Chatham grand jury indicts two former Savannah police detectives for perjury

The fired officers, Darryl Repress and Ashley Wood, were indicted on multiple counts.
Former SPD Cpl. Darryl Repress (left) and former detective Ashley Wood (right) were both indicted by a Chatham County grand jury on May 22, 2024 on charges of perjury. (Courtesy of Savannah Police Department)

Credit: Savannah Police Department

Credit: Savannah Police Department

Former SPD Cpl. Darryl Repress (left) and former detective Ashley Wood (right) were both indicted by a Chatham County grand jury on May 22, 2024 on charges of perjury. (Courtesy of Savannah Police Department)

UPDATE: At 12:37 p.m. on Thursday, this story was updated as new documents related to the indictments were released.

A Chatham County grand jury voted Wednesday to indict two former Savannah Police Department officers on charges of perjury.

The first indictment accuses former Cpl. Darryl Repress of one count of perjury, three counts of violation of oath by a public officer, and two counts of making a false statement. The second indictment accuses former homicide detective Ashley Wood of four counts of perjury and four counts of violation of oath by a public officer.

These are the first criminal cases that Chatham County District Attorney Shalena Cook Jones’ office has independently brought against police officers since she was elected.

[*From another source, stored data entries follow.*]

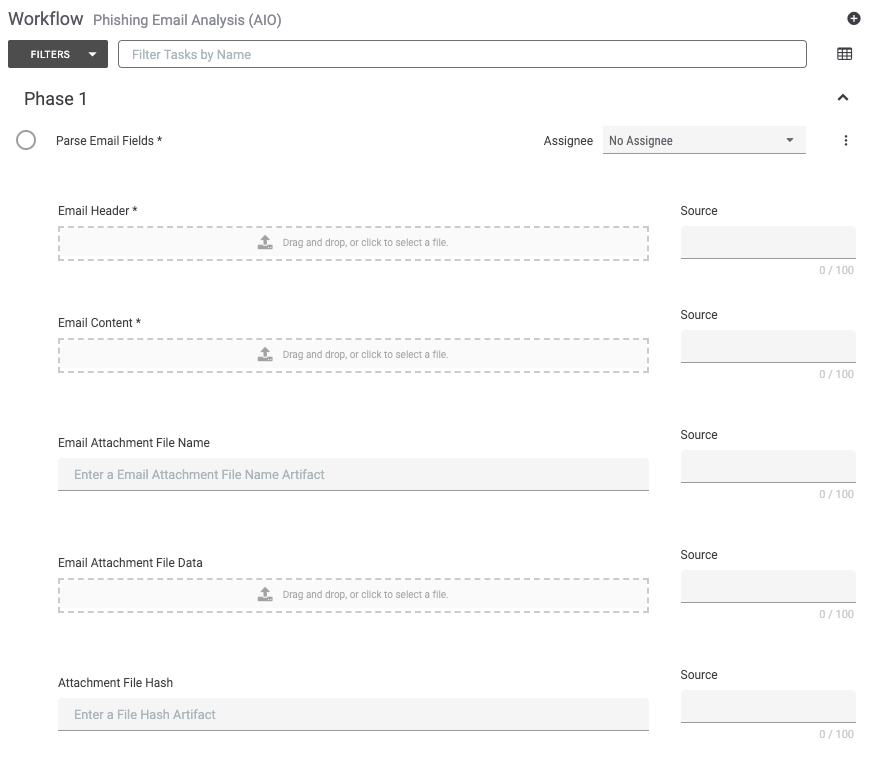Click the Filter Tasks by Name field

pyautogui.click(x=462, y=54)
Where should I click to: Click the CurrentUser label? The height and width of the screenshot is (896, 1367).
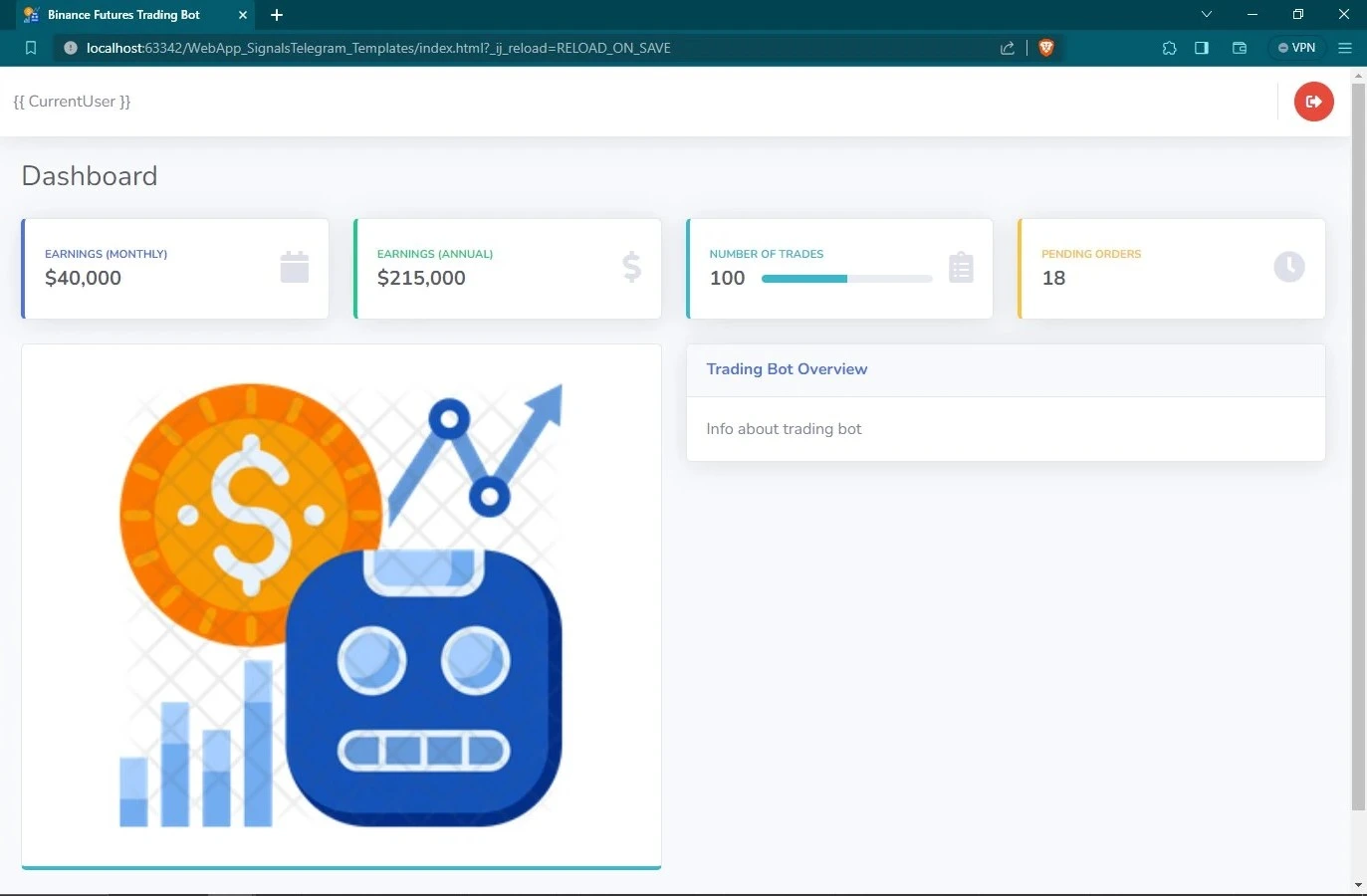coord(72,101)
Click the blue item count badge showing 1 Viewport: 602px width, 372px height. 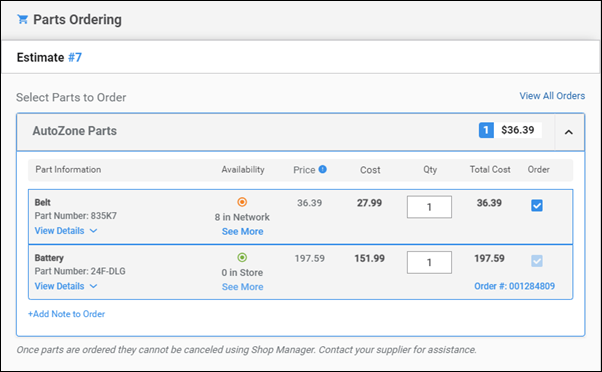[486, 130]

Repress’ firing last fall came shortly after Ashley Wood’s months before.

The Current GA’s reporter encountered Wood outside of the courthouse on Wednesday afternoon when the grand jury was finishing up its decisions. The reporter asked Wood if she was Ashley Wood, to which she replied “no.” The reporter identified himself as a journalist and asked to speak with her, and she declined to comment.

Public court filings and interviews show issues of truthfulness from former detectives Repress and Wood impacted several criminal cases in the courts. The accusations against the high-level investigative roles rocked the police department and raised questions about internal checks and training.

Ashley Wood

The eight indicted charges against Wood encompass three different murder cases she worked on as a homicide detective.

The first four charges — two counts of perjury and two counts of violation of oath — deal with the murder of Charles Vinson in April 2021. Four people were arrested in that case, including Marquis Parrish and Javaris Roundtree.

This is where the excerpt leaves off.